*EXERCISE GOAL:* Once you have located the line containing "The height and width of the screenshot is (634, 1415)." in the material below, return it exactly along with each line after it through the line containing "Click the magnifier icon in the search bar".

*RECORDS SUPPLIED:*

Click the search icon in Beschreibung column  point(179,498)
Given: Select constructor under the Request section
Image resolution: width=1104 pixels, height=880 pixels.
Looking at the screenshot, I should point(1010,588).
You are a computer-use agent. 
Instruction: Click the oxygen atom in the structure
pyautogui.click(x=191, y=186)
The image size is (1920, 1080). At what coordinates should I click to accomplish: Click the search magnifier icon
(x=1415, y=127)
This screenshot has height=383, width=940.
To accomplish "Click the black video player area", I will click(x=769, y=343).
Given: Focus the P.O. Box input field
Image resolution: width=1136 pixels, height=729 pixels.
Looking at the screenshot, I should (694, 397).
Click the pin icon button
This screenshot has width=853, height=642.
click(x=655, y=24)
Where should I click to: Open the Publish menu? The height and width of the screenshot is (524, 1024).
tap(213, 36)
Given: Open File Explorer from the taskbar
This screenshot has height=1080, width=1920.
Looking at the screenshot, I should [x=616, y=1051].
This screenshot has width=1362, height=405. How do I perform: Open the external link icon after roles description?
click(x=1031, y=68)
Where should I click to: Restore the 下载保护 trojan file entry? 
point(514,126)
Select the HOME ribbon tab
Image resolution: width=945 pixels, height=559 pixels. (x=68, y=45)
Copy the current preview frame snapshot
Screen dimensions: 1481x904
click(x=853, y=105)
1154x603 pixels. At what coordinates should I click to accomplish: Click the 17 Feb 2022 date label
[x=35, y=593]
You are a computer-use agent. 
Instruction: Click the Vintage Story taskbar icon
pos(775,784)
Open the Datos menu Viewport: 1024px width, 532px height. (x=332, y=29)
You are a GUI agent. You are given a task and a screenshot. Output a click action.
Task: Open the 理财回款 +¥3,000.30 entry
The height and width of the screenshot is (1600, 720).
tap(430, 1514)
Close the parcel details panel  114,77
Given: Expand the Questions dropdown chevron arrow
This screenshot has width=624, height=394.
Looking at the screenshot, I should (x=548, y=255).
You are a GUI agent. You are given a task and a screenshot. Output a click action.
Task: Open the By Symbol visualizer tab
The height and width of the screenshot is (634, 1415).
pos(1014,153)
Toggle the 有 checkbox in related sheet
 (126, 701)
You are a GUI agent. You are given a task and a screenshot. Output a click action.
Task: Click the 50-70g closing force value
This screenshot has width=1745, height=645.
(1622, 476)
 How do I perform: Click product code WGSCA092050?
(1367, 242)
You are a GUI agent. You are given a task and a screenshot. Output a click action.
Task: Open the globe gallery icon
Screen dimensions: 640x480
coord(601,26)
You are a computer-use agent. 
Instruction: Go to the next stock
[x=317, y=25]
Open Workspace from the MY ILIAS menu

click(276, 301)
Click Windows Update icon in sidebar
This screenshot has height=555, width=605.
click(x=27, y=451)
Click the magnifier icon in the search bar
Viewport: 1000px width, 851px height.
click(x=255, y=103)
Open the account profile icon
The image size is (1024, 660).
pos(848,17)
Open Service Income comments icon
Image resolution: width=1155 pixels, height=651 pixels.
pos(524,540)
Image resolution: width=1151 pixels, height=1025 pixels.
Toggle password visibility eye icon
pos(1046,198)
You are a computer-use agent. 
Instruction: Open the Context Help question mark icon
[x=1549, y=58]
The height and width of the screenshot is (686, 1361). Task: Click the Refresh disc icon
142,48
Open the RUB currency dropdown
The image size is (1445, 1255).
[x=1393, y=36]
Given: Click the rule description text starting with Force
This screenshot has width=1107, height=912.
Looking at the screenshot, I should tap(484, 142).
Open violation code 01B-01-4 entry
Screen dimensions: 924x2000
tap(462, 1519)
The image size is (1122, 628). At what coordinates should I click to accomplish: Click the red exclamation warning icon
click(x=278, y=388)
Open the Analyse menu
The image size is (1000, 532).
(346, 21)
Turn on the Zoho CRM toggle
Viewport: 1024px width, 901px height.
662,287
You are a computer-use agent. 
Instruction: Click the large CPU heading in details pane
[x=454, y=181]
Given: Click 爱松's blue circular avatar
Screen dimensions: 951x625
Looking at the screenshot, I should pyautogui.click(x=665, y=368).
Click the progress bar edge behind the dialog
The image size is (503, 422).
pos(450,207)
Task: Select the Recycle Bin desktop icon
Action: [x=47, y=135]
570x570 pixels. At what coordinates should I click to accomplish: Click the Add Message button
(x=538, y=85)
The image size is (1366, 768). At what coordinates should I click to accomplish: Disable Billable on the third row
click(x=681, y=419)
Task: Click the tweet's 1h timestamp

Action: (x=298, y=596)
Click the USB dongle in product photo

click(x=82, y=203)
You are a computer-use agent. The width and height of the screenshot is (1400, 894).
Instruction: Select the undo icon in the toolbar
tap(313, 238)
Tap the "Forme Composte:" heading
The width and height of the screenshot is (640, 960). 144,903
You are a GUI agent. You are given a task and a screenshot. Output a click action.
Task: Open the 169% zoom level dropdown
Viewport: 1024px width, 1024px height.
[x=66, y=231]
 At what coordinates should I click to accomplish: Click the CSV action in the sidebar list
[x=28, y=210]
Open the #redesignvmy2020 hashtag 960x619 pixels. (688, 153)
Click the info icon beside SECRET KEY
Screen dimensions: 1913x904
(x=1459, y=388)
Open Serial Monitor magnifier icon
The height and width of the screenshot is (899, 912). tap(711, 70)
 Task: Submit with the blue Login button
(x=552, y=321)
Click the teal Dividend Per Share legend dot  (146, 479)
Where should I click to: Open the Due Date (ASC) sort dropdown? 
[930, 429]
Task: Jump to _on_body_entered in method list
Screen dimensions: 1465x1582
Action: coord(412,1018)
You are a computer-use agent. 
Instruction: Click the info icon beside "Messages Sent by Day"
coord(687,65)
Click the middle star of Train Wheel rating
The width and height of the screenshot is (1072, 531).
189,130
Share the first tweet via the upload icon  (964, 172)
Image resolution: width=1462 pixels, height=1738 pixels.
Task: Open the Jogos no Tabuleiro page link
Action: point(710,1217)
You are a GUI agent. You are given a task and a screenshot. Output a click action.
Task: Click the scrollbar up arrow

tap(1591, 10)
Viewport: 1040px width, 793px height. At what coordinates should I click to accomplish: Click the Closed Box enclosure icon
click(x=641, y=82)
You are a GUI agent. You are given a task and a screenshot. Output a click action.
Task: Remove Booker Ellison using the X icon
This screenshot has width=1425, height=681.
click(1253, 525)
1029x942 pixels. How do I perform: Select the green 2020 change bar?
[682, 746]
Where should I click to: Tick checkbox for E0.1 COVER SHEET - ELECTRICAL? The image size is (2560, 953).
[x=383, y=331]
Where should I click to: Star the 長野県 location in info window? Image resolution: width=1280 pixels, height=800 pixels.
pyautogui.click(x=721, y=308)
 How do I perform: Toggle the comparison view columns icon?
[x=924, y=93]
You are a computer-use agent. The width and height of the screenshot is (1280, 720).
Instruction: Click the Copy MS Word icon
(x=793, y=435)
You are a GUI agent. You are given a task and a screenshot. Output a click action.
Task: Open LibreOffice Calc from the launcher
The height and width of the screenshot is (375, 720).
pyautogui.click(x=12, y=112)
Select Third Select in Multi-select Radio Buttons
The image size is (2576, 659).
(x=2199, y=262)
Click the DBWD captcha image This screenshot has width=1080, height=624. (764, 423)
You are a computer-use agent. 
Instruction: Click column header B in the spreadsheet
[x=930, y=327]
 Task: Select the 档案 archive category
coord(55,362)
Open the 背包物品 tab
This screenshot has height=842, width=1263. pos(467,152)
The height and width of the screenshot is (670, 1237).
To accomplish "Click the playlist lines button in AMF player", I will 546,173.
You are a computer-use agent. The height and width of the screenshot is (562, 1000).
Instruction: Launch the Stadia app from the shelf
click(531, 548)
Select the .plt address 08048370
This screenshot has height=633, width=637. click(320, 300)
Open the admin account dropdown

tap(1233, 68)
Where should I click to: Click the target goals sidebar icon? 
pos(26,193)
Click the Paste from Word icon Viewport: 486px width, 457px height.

*TASK RESPONSE:*
The height and width of the screenshot is (634, 1415).
pos(1014,153)
Toggle the 有 checkbox in related sheet
 (126, 701)
You are a GUI agent. You are given a task and a screenshot. Output a click action.
Task: Click the 50-70g closing force value
This screenshot has width=1745, height=645.
(1622, 476)
 How do I perform: Click product code WGSCA092050?
(1367, 242)
You are a GUI agent. You are given a task and a screenshot. Output a click action.
Task: Open the globe gallery icon
Screen dimensions: 640x480
coord(601,26)
You are a computer-use agent. 
Instruction: Go to the next stock
[x=317, y=25]
Open Workspace from the MY ILIAS menu

click(276, 301)
Click Windows Update icon in sidebar
This screenshot has height=555, width=605.
click(x=27, y=451)
Click the magnifier icon in the search bar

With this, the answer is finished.